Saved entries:
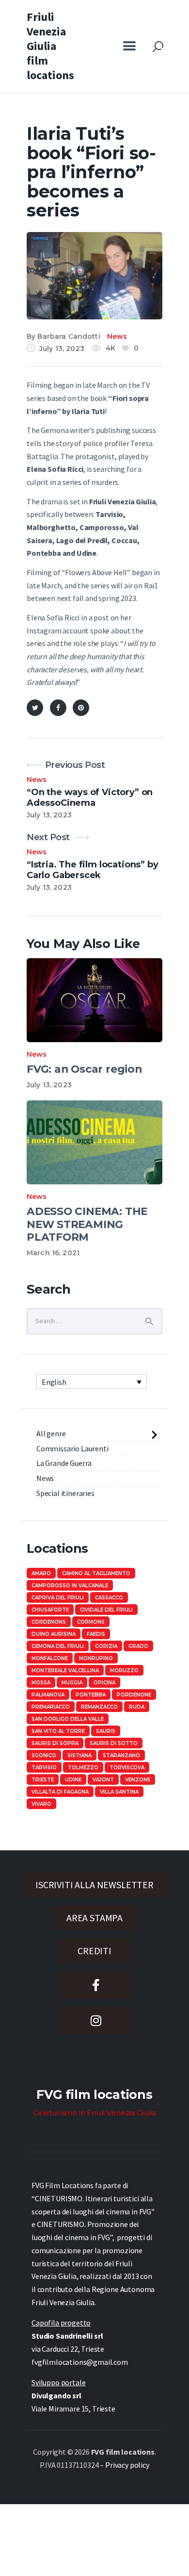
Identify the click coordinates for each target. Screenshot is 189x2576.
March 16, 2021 (53, 1252)
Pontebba (91, 1695)
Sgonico (44, 1755)
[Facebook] (58, 707)
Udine (73, 1780)
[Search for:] (94, 1320)
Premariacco (51, 1707)
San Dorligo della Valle (68, 1719)
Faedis (96, 1634)
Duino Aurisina (54, 1634)
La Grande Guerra (64, 1463)
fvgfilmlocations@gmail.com (80, 2362)
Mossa (41, 1682)
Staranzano (121, 1755)
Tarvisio (44, 1767)
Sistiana (79, 1755)
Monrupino (96, 1658)
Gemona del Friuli (58, 1646)
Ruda (136, 1707)
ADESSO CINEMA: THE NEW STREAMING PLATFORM (87, 1224)
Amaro (41, 1573)
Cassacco (109, 1598)
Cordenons (49, 1622)
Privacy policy (127, 2465)
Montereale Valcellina (65, 1670)
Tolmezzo (83, 1767)
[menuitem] (91, 1381)
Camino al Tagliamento (96, 1573)
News (117, 336)
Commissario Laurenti (72, 1448)
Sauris (105, 1731)
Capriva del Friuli (58, 1598)
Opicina (104, 1682)
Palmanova (48, 1695)
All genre (51, 1433)
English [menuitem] (54, 1382)
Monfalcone (50, 1658)
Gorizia (106, 1646)
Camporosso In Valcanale (70, 1585)
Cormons (91, 1622)
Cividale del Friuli (106, 1610)
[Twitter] (35, 707)
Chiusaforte (50, 1610)
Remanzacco (99, 1707)
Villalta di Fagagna (60, 1792)
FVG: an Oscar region (84, 1069)
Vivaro (41, 1804)
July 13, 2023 (49, 1084)
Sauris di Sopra (55, 1743)
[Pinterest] (81, 707)
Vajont (103, 1780)
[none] (91, 1381)
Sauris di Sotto (114, 1743)
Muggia (72, 1682)
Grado (138, 1646)
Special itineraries (65, 1493)
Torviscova (127, 1767)
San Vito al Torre (58, 1731)
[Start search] (158, 46)
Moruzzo (124, 1670)
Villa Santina (119, 1792)
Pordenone (134, 1695)
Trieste (43, 1780)
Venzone (137, 1780)
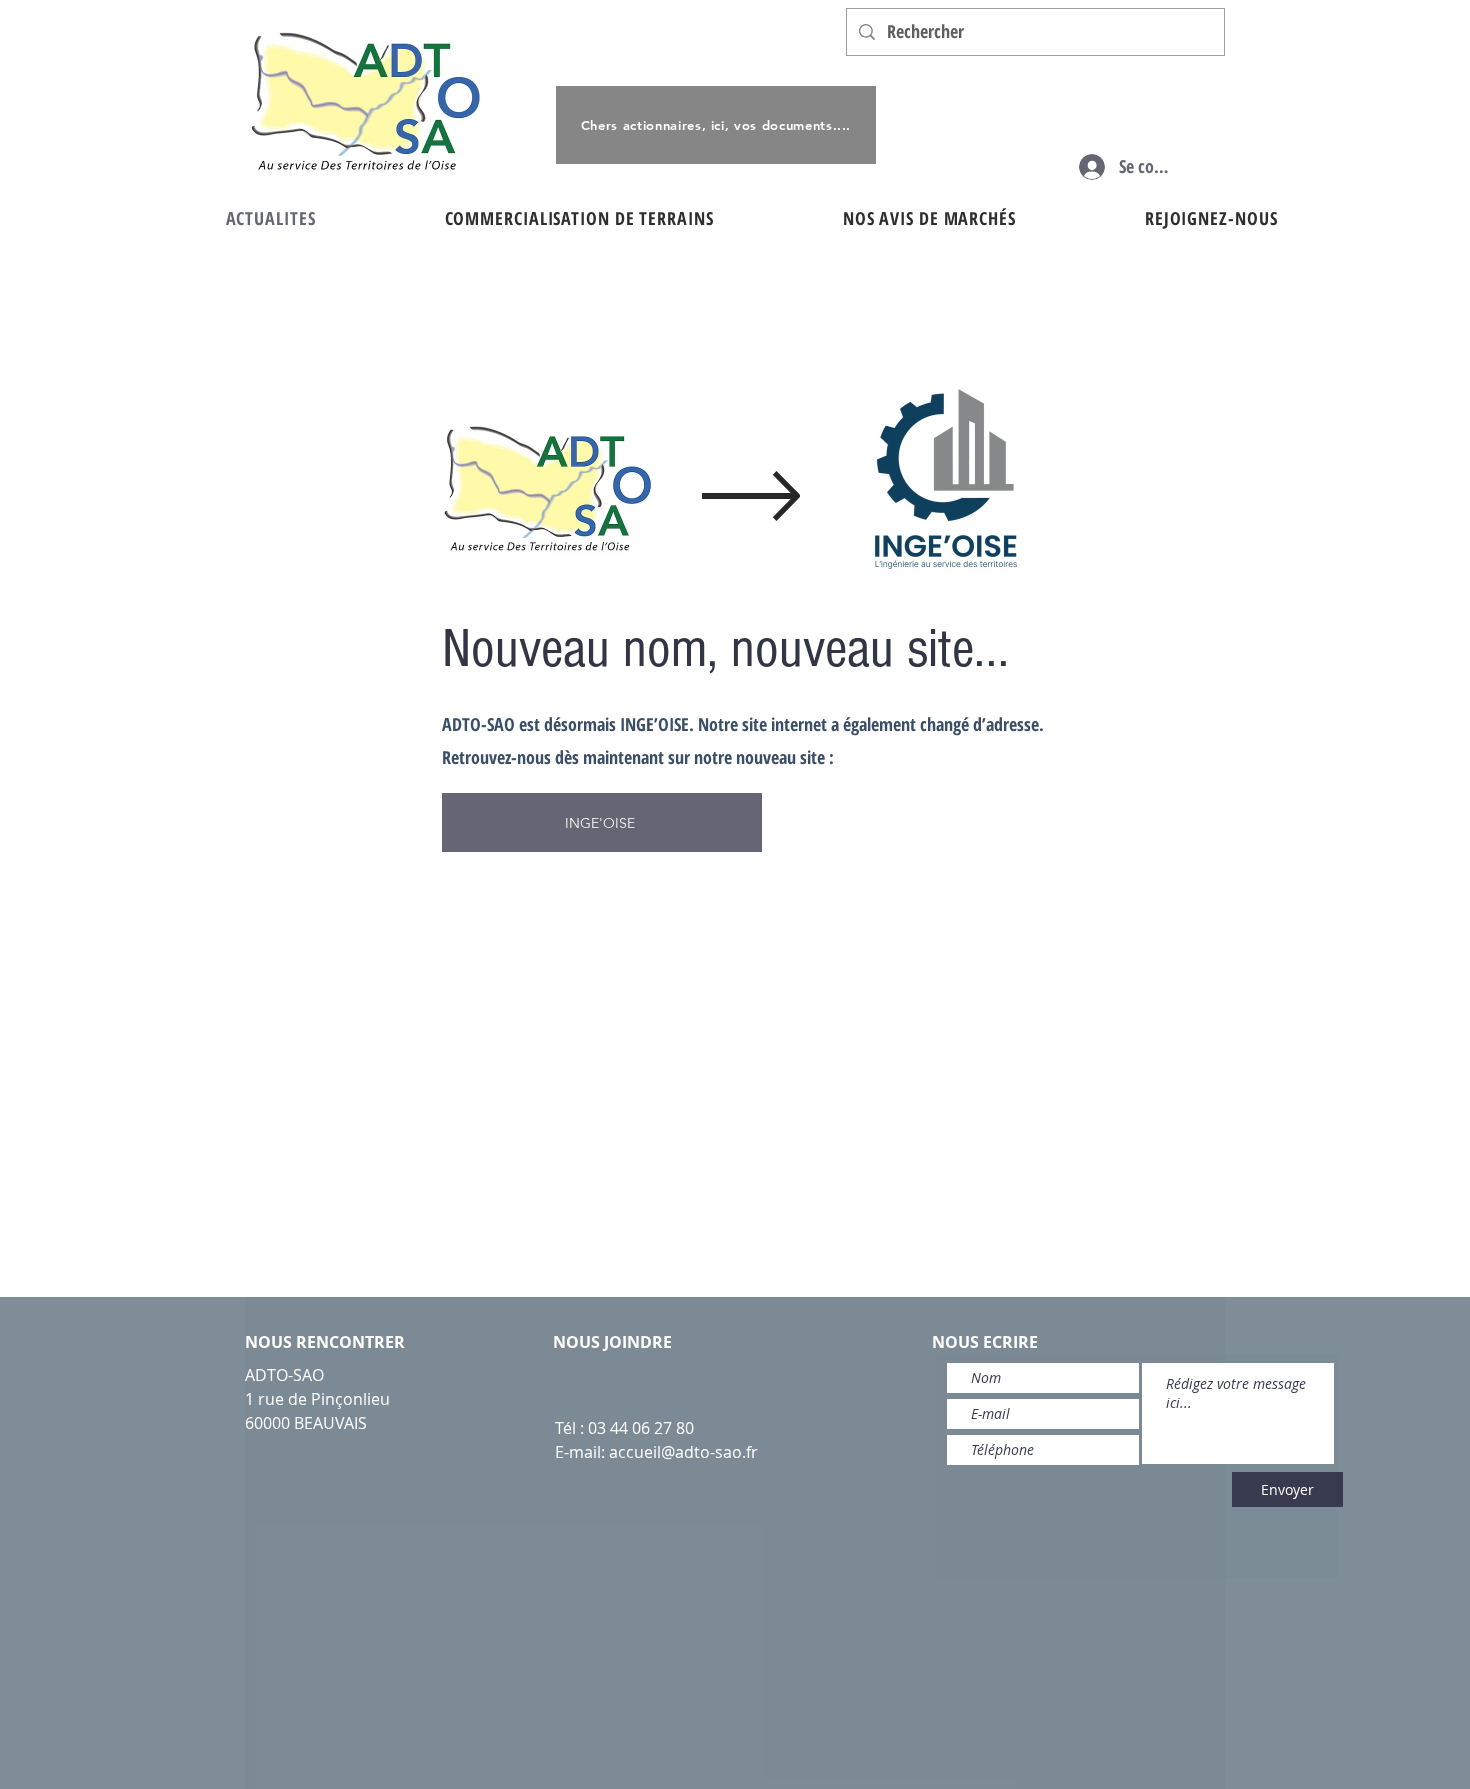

* [Requirement]
Read through the entries and copy each line in which "Friuli" appears.

* [Result of the task]
Gemona del Friuli (58, 1646)
Capriva del Friuli (58, 1598)
Cividale del Friuli (106, 1610)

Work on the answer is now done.